Problem requirements >> Copy exactly. Begin at the line containing "Where should I click to: Go" and stop at the last line of the entries, omitting any pictures.

Material for the task >>
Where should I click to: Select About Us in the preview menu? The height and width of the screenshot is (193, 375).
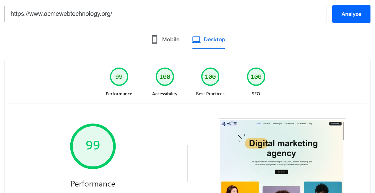click(x=267, y=124)
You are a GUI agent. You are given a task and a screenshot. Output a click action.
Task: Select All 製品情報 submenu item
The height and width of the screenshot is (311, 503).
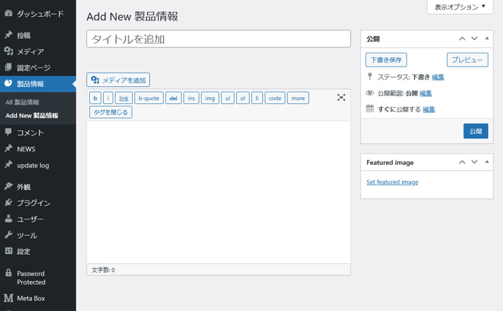click(22, 102)
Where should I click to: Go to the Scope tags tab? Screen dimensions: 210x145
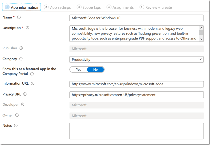(89, 7)
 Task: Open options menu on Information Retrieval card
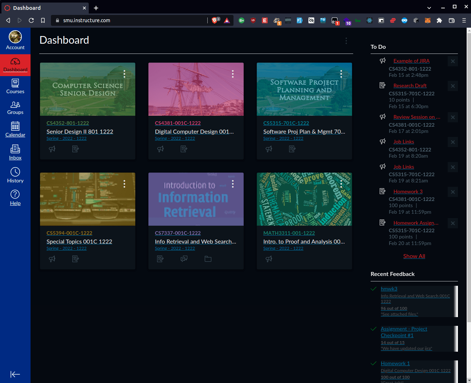233,184
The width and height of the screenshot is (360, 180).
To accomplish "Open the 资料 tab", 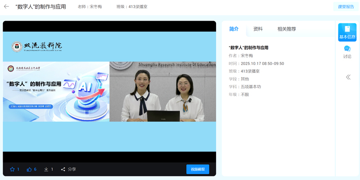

Task response >>
Where should I click to: Go to the Scope tags tab? Screen dimensions: 210x145
(89, 7)
 Task: Open options menu on Information Retrieval card
233,184
The width and height of the screenshot is (360, 180).
To accomplish "Open the 资料 tab", 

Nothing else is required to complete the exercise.